I first encountered a reference to bondagers in a coffee table book on English cottages: “In Northumberland there was a large class of female farm workers, known as bondagers, who were the servants of the hind, who in turn was the farmer’s servant. The bondagers were always unmarried,, aged between ten and thirty, and they would live in. On the larger farms there might be six or eight hinds, each with two or three bondagers to help him. They would work in gangs, chiefly out of doors, but if there was little to do on the land, bondagers were not bound, like other women to take on trivial household tasks.” (English Cottages, by Tony Evans and Candida Lycett Green, Penguin Books, 1982, p.16)
Intrigued, I wondered if the lives of these women workers had ever been documented. With a little research I discovered that the term “bondager” had been in use right up until the beginning of the Second World War for full-time women field workers in the south-east of Scotland. I also learned that in 1997-98 the Scottish Working People’s History Trust had recorded the personal recollections of eight Scottish bondagers , who were then in their eighties and nineties These oral histories, transcribed in the women’s own words, were edited by Ian MacDougall and published in 2000 by Tuckwell Press as Bondagers: Eight Scots Women Farm Workers.
The book begins with an interview with Mary King, born 1905 in Berwickshire.

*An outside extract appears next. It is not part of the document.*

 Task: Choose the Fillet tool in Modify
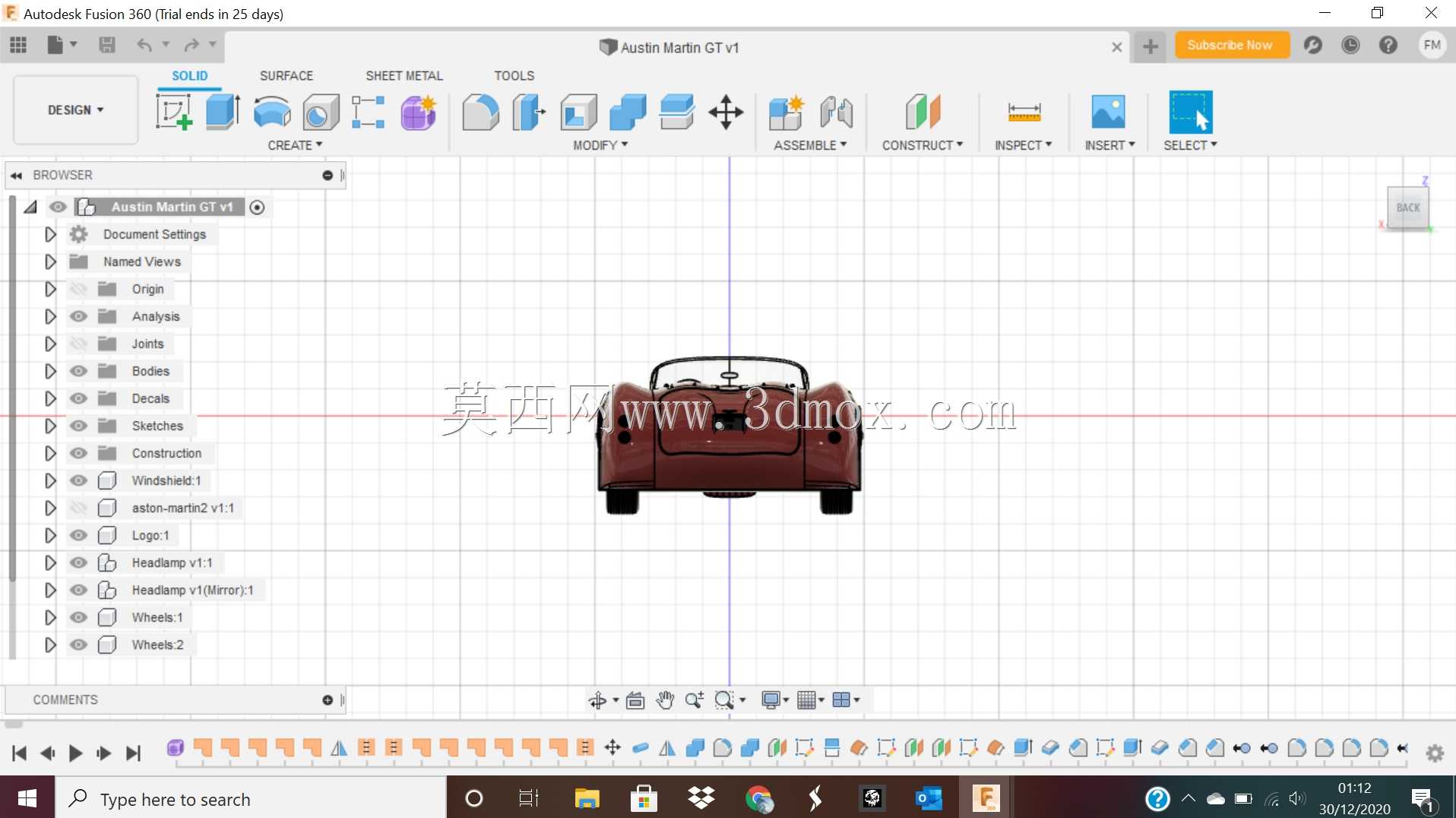(480, 112)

“Well, ah can remember the first day I went out ah felt a bloomin’ fool because ah wis dressed we’ this big straw hat and the drugget skirt and the brat, because ah wis supposed to be a bondager. There wis an older woman, ee see, and ah wis dressed the same as her. And ah remember her takin’ me tae the granary, up the stair, and writin’ ma name and ma age an ma weight. And ah was 7 stone 12. And ah wis only thirteen years auld. And that’s what ah was.”
Scottish playwright Sue Glover brought the lives of the bondagers to the stage in her 1991 play Bondagers: a play in two acts for six women.
And in my novel Wild Talent, Jeannie Guthrie writes in her journal:
"Today I was up at 5:30, with cold mist curling over the fields, to be at the stables by first light. The steward set me to work sorting tatties for the spring planting: six in the morning till six at night stooped over the pit in a grey drizzle, up to my boot-tops in mud, my hands half-frozen in my gloves. And on this day -- though it has passed as drearily as the ones before and the ones to follow -- I am sixteen years old.
. . . That raw February morning when I went with my Uncle James to the hiring fair, I guessed well enough what my life was to become. I was not yet fourteen, shivering with cold and nerves in my thin jacket, while the farmers came by to ask my uncle "Are ye to hire? And do you have a woman or girl with you?" Other women were laughing and chattering, in a holiday mood, for they'd not have a free day again before New Year's. And there was I, near dying of shame while the farmers looked me up and down, and my uncle swearing I was a braw strong girl, with back and arms meant for stooking sheaves and cleaning byres. No Paris gowns it was to be, for Jeannie Guthrie, but an apron and drugget skirt. No feathered chapeau, but a bondager's kerchief and wide straw hat ruched with red and black; no stockings of silk, but rough tweed leggings and tackety lace-up boots.